Pros: Very freeing; highly unusual; childlike and playful
Cons: A couple of details could have been thought out better
Rating: 4 out of 5
Review book courtesy of Penguin Group..
*Sounds of disused muscles stretching* It’s been a while since I last reviewed a bunch of writing and creativity books, but when I heard about Keri Smith’s Wreck This Journal I couldn’t resist asking after a review copy. (I blame a friend of mine, who knows my weaknesses and occasionally emails me summaries of books.)
The subtitle of Wreck This Journal is, “to create is to destroy,” and the concept is simple: through a variety of exercises, the book encourages you to break free of rules and assumptions, to think seriously outside the box, and thus free up your creativity:
WARNING: During the process of this book you will get dirty. You may find yourself covered in paint, or any other number of foreign substances. You will get wet. You may be asked to do things you question. You may grieve for the perfect state that you found the book in. You may begin to see creative destruction everywhere. You may begin to live more recklessly.
All of the above is true. It isn’t an exaggeration. Open to any page, and begin.
All right, maybe not any page, at least not at first. You might as well fill in the “this page belongs to” page first, where you write your name in a number of ways, then include return information, and find that the last instruction on the page is to:
If found, flip to a page randomly, follow the instructions, then return.
Already you can see the difference between this and other journals. Other people—strangers—contribute to your creative journal? Talk about outside your comfort zone!
The included instructions are simple:
1. Carry this with you wherever you go.
2. Follow the instructions on every page.
3. Order is not important.
4. Instructions are open to interpretation.
5. Experiment. (Work against your better judgment.)
Want to know just how far outside your comfort zone you’re likely to go? You’ll be instructed to burn pages. Rip pages out and throw them away. Spit coffee on them. Scribble on them. Rip them up. Turn them into paper airplanes. Compost them. Draw ugly things on them. Document a boring event. Deface a photo.
Many of these exercises sound silly and pointless, but they aren’t. Many writers and book-lovers find themselves highly reluctant to break the rules they’re used to following—how many book-lovers do you know, after all, who refuse to so much as dog-ear a page? Wreck This Journal forces you to work through the blocks, fears, and even grief caused by rule-breaking. It helps you to think in new ways, do things you fear to do. It might sound over-wrought, but when you stare at the page that instructs you to rip it out and lose it, and you get that knot in your stomach at the thought of defacing a book, you’ll understand what it can do for you.

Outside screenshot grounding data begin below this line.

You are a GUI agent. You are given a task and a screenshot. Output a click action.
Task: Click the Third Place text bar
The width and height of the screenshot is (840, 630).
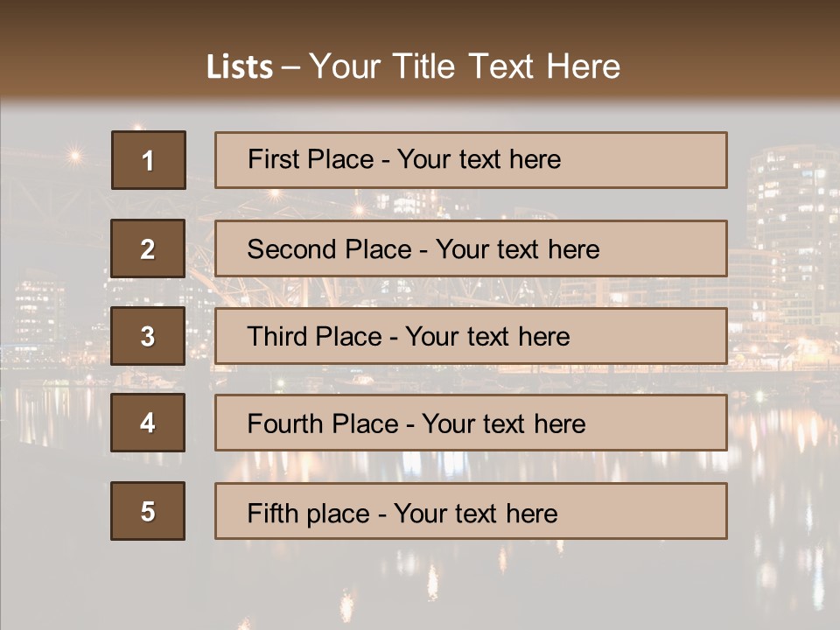click(471, 336)
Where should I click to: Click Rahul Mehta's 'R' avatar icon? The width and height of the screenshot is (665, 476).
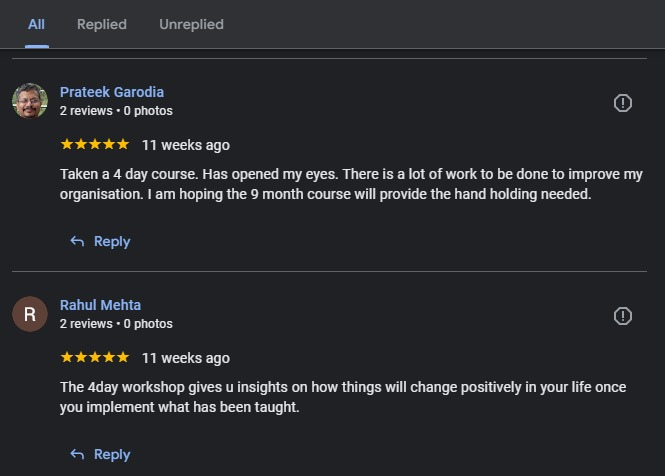(30, 314)
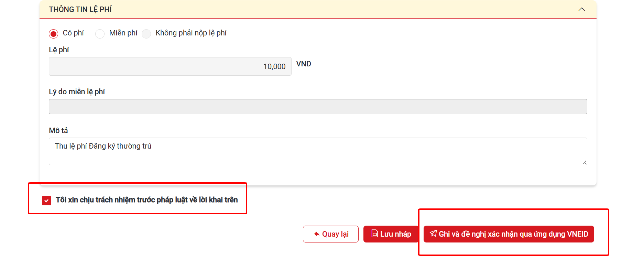Toggle the legal responsibility declaration checkbox
This screenshot has width=644, height=270.
coord(46,201)
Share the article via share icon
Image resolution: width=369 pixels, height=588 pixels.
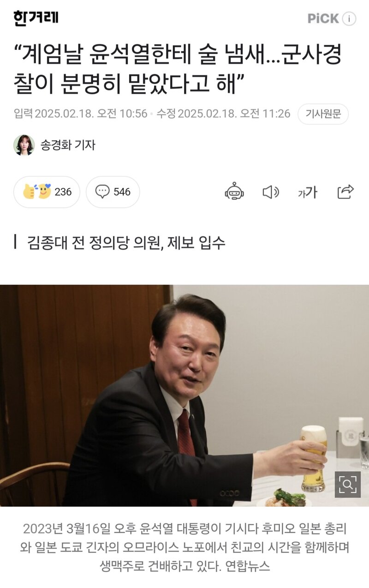click(x=345, y=192)
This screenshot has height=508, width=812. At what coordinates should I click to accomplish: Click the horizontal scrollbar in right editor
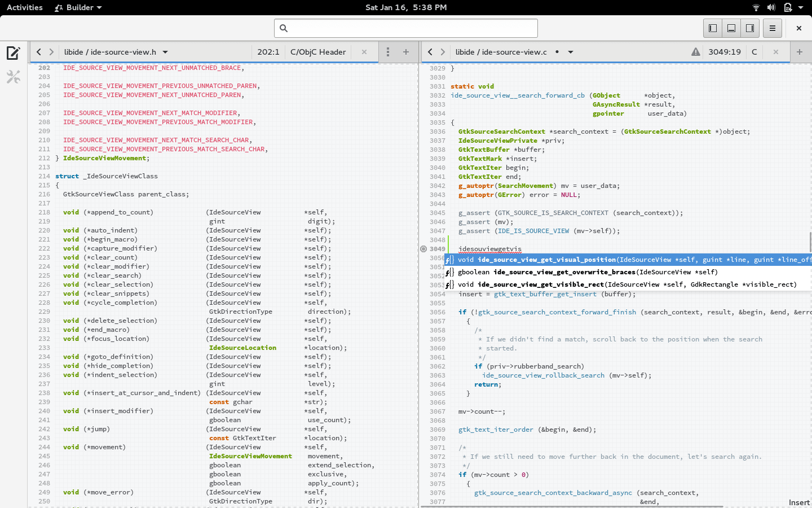tap(572, 506)
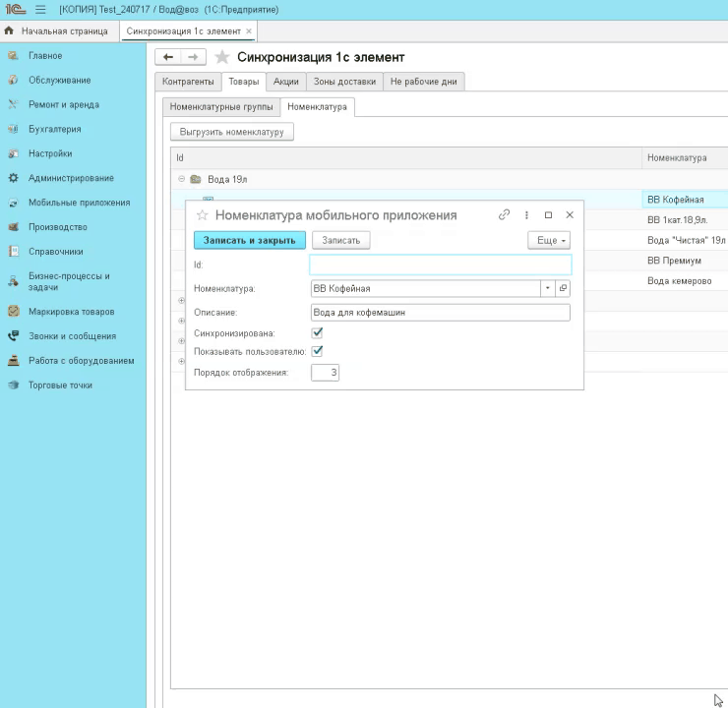Open the Номенклатура field dropdown arrow
The width and height of the screenshot is (728, 708).
coord(548,288)
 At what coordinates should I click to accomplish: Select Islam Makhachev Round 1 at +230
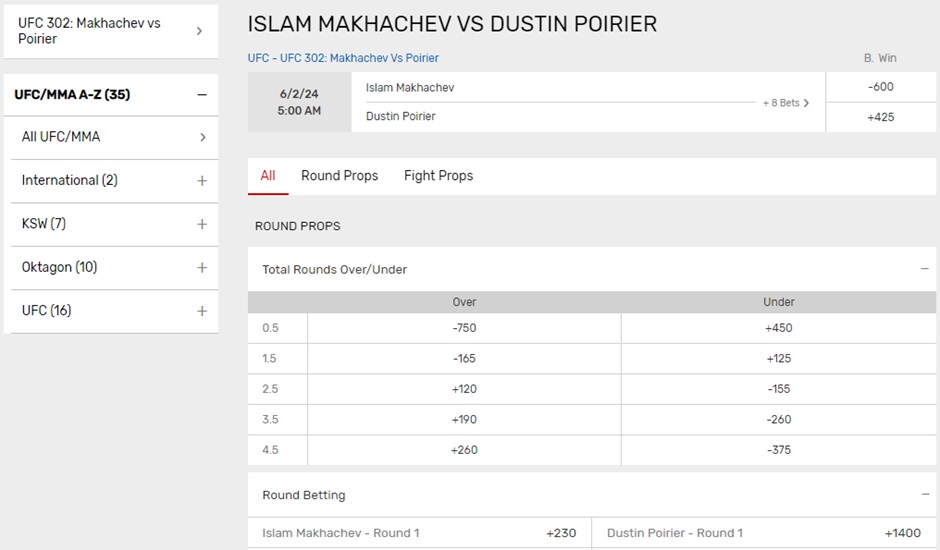(419, 533)
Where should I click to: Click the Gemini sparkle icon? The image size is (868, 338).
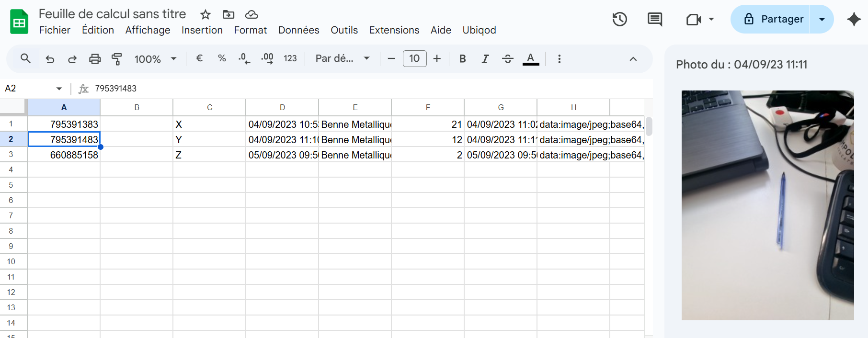[x=854, y=20]
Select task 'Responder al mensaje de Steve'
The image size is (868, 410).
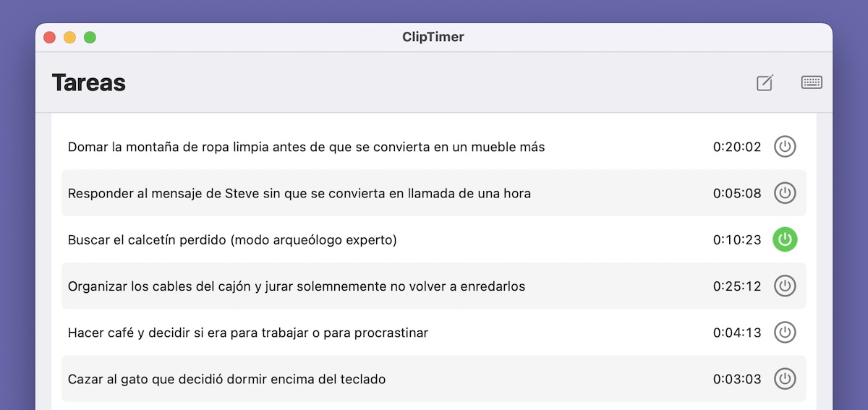click(x=434, y=193)
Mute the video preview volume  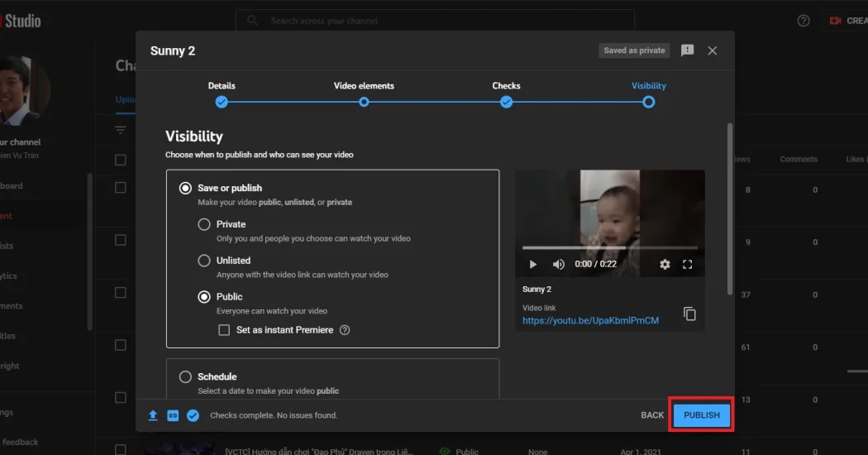point(558,264)
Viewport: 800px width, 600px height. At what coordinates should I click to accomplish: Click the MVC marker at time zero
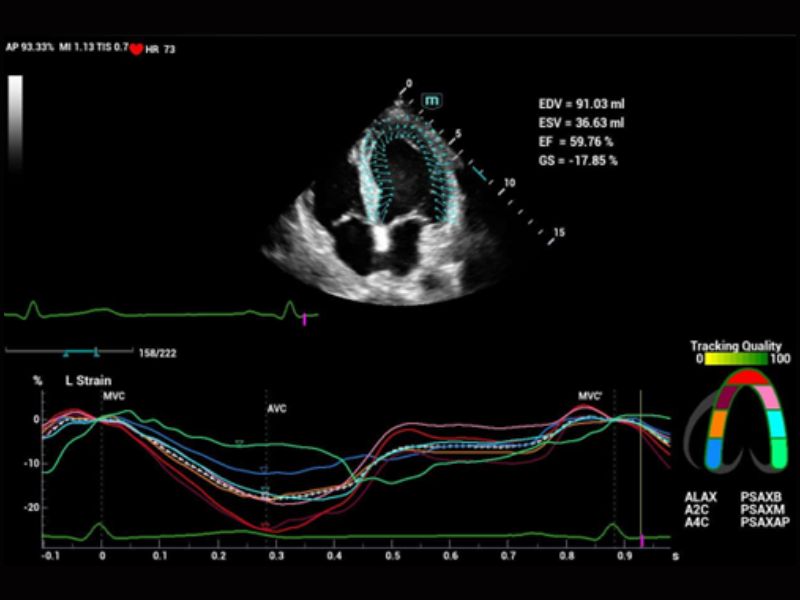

It’s hard to be truly creative, after all, if you continually color inside the lines and do only what you’re supposed to. Writing “rules” are there for a reason, after all, but that reason isn’t to stop you from doing new things, just to make sure you know why you’re doing them and do them for a good reason—something that all too many people forget. A book like Wreck This Journal can be a lovely way to drag yourself out of a rut if this has happened to you.
My only reservation is that there are a couple of things that could have been thought out a little better. For instance, one exercise has you tie the book to a string and take it for a “walk”, dragging it along the ground. Another has you lick a page. Do these in that order, and you’re just asking to get sick from whatever the book has picked up from the ground.
So use a little common sense, but otherwise, go crazy! Set your creativity free.